But not everybody thinks it’s nuts to feed kids a diet limited to grains, legumes, seeds, veggies, and fruits. After all, that does leave peanut butter, pasta, bagels, and cereal.

And not everyone thinks it’s impossible to do in a culture where kids are bombarded by images of burgers and ice cream.

Dr. Neal Barnard, president of the Washington-based Physicians’ Committee for Responsible Medicine, an animal rights group, contends that a vegetarian diet for kids is a valuable way to reduce diet-associated diseases in later life because “childhood is a time when adult dietary patterns are set.”
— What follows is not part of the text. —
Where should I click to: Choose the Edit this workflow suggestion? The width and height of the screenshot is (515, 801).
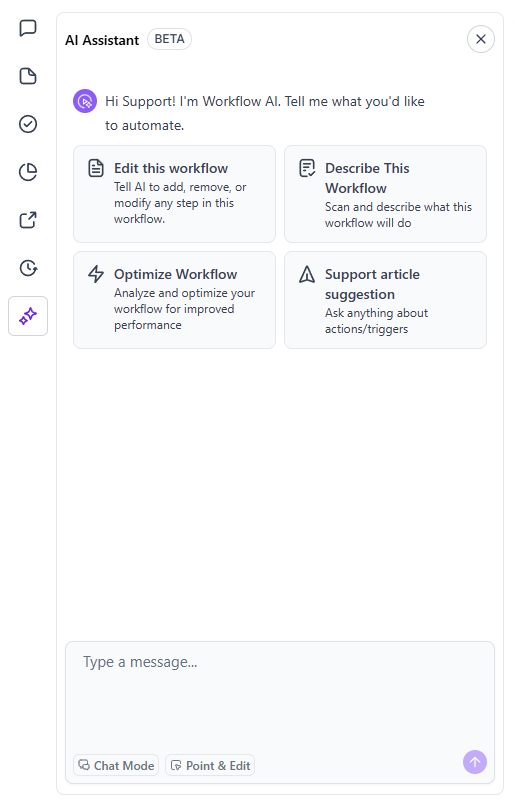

The American Dietetic Association says “appropriately planned vegan” and vegetarian diets that include dairy products and eggs “satisfy nutrient needs of infants, children, and adolescents and promote normal growth.” The American Academy of Pediatrics adds that if meal planning is adequate, vegan children grow normally.

Reed Mangels, 41, a nutritionist and registered dietician in Amherst who has been feeding her kids a vegan diet for years, says it’s “quite doable.” They’re happy with bean burritos, soy milk on cereal, lots of p-b-and-j’s, veggie burgers, and veggie hot dogs. “We’re talking quick and easy,” she says.
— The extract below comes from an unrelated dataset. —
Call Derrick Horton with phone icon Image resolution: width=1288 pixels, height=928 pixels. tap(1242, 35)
But are we talking enough protein, minerals, and calories?

That depends.

A good vegan diet is “perfectly compatible with good health and is probably preferable to a diet of Coca-Cola, pizza, and MacDonald’s,” says Dr. Walter Willett, professor of nutrition and epidemiology at the Harvard School of Public Health.
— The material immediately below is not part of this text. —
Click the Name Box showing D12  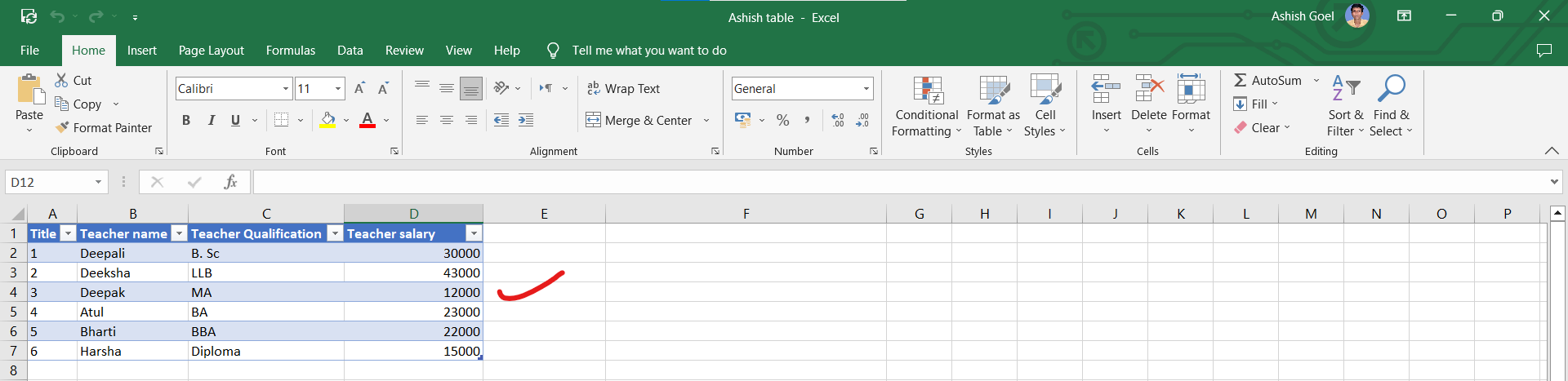pos(49,182)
If parents consult a registered dietician and use fortified cereals and plan meals well, a vegetarian diet that includes milk and eggs can be “a fine option” for kids,” says Johanna Dwyer, director of the Frances Stern Nutrition Center at Tufts and one of the few nutritionists who has studied the issue. “But I take a dim view of a strict vegan diet for kids” – one that excludes eggs and dairy products.

If, however, parents are haphazard about nutrition and ignore other health measures – such as routine immunizations – a vegetarian diet can contribute to poor growth and anemia.

Without any animal products, for instance, kids may become deficient in iron, calcium, some B vitamins, vitamin D, and zinc. In Northern climates like Boston’s, vitamin D deficiency can be a particular problem because the body makes the vitamin from precursors that are activated by sunshine.

And some kids who avoid animal products may become so deficient in vitamin B-12 they are at increased risk of seizures, adds Willett, who suggests that vegan kids take a multi-vitamin supplement daily.

Milk is a particular bone of contention.

Six years ago, Spock (who went on a nondairy, low fat, meatless diet in 1991, at age 88) triggered controversy when, with Barnard of the animal rights group, he proclaimed that neither adults nor kids should drink cow’s milk, contending that it “causes intestinal blood loss, allergies, indigestion and contributes to some cases of childhood diabetes.”

Milk may be “culturally normal” to Americans, though it’s not for much of the rest of the world, but it interferes with absorption of iron, Barnard contends.

Willett disagrees: Milk doesn’t interfere with iron absorption “in any major way” and is such a rich source of calcium that if a child is on a dairy-free diet, he should take a calcium supplement – 800 to 1,000 milligrams a day.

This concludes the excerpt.